In PDK’s recent annual poll of American attitudes about education, a majority of parents said they don’t want their children to become teachers — the first such finding in the 50 years since the poll launched.

Parents cited low pay as the reason for their reluctance. They are right: Teacher pay is too low, and the problem is especially dire in states that have failed to invest in education for the past decade. In 30 states, average teacher pay is less than the living wage for a family of four. In fact, inflation-adjusted teacher salaries have actually declined since 2010. On average, teachers earn only 60 percent of what other college-educated professionals do, and in nearly all states, mid-career teachers who are the family breadwinner are eligible for at least one public assistance program designed for low-income families.
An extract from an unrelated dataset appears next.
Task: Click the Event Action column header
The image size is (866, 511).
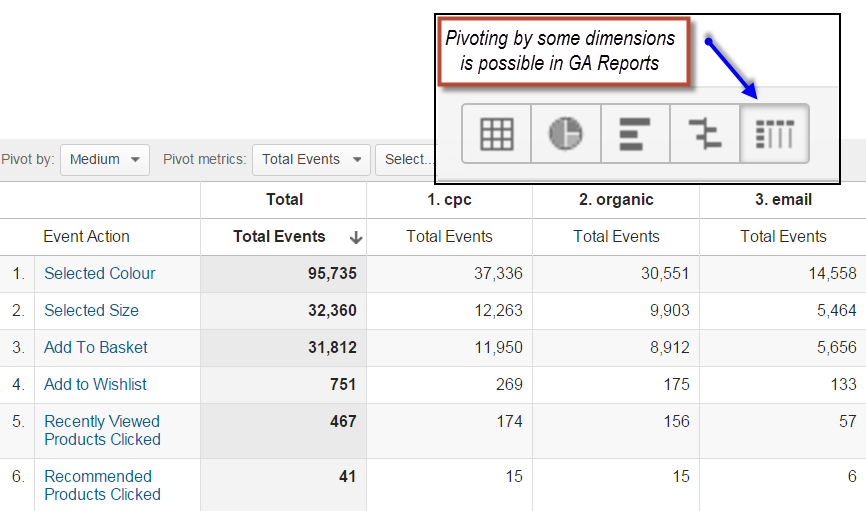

But increasing salaries is only part of what’s needed for teaching to regain its stature among parents. Dramatic changes are essential for attracting and retaining future generations of excellent teachers for our children.

Education is a profession that relies heavily on talent but doesn’t invest in it. The average school district has only one recruiter for every 2,000 students. Sixty percent of districts don’t post job openings on social media. Only 6 percent have applicants teach a lesson as part of the hiring process, and two-thirds don’t even interview prospective teachers.